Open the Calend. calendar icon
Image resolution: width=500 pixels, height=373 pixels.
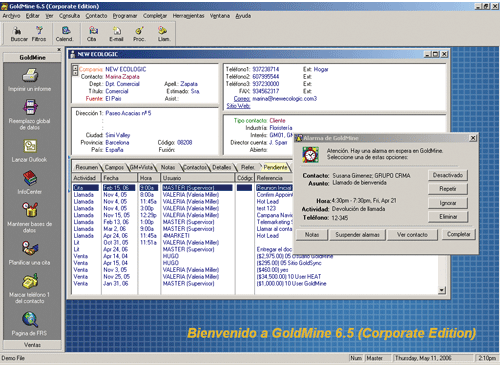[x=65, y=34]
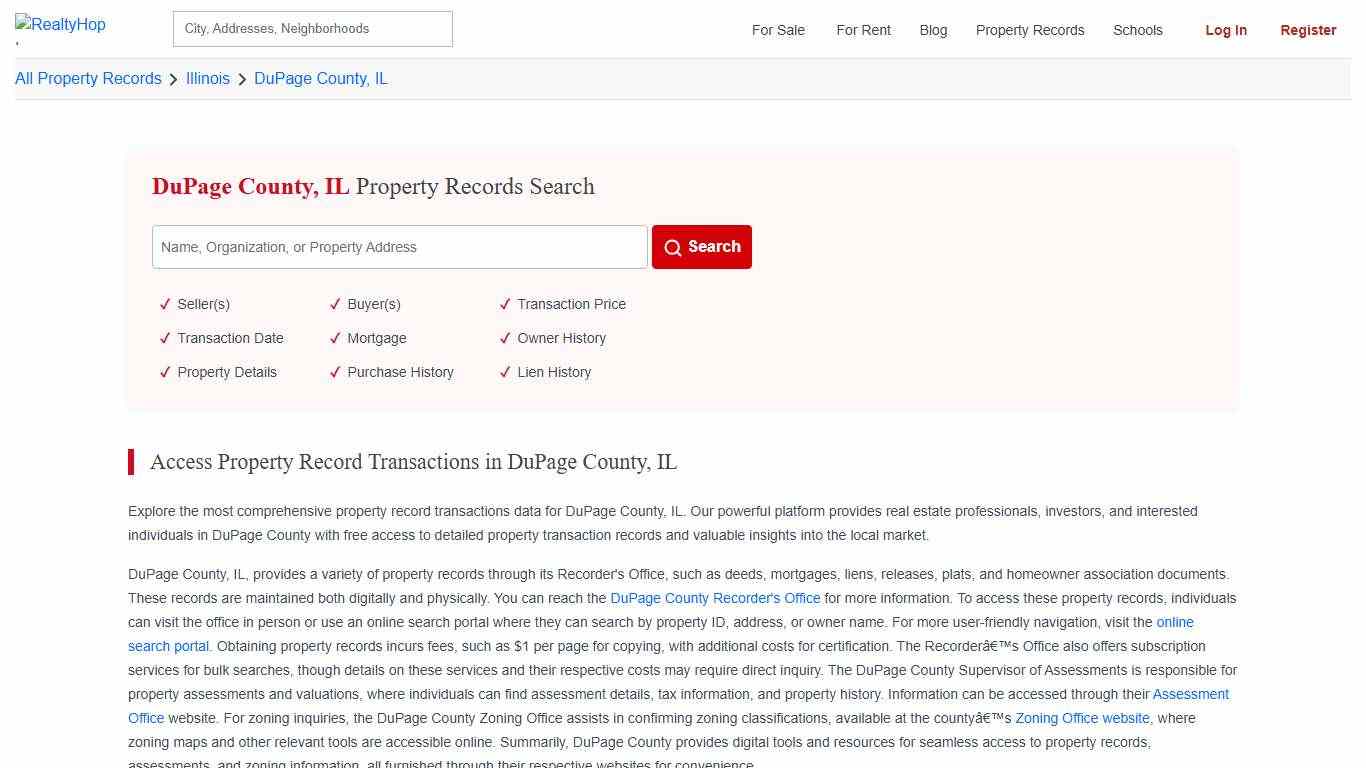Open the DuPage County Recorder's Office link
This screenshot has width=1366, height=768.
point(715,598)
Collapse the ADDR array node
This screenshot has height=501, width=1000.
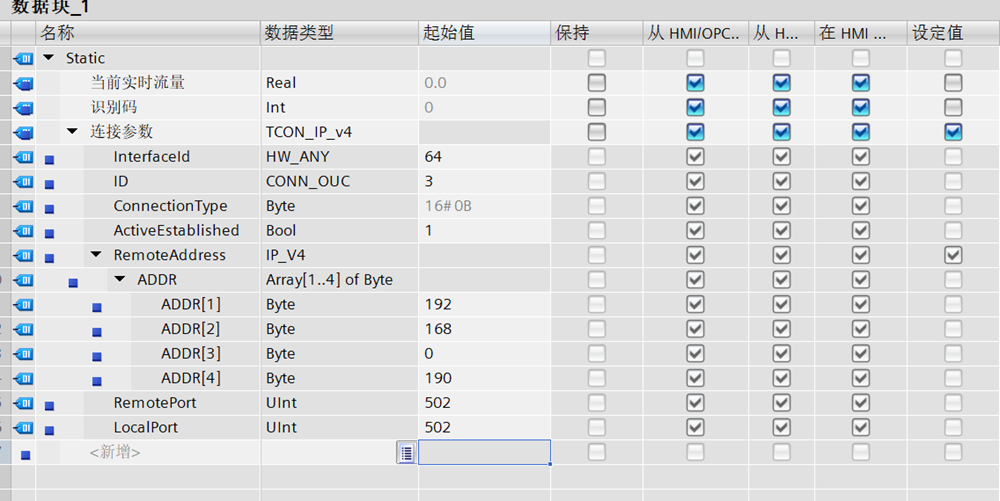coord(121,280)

::::

* **PROBLEM TO WORK ON**:
The answer must be an exact copy of the lines from the one with "Collapse the ADDR array node" through the final line above, both ends included, and nothing else; pictures stay out.

* **ANSWER FOR THE TASK**:
Collapse the ADDR array node
This screenshot has height=501, width=1000.
coord(121,280)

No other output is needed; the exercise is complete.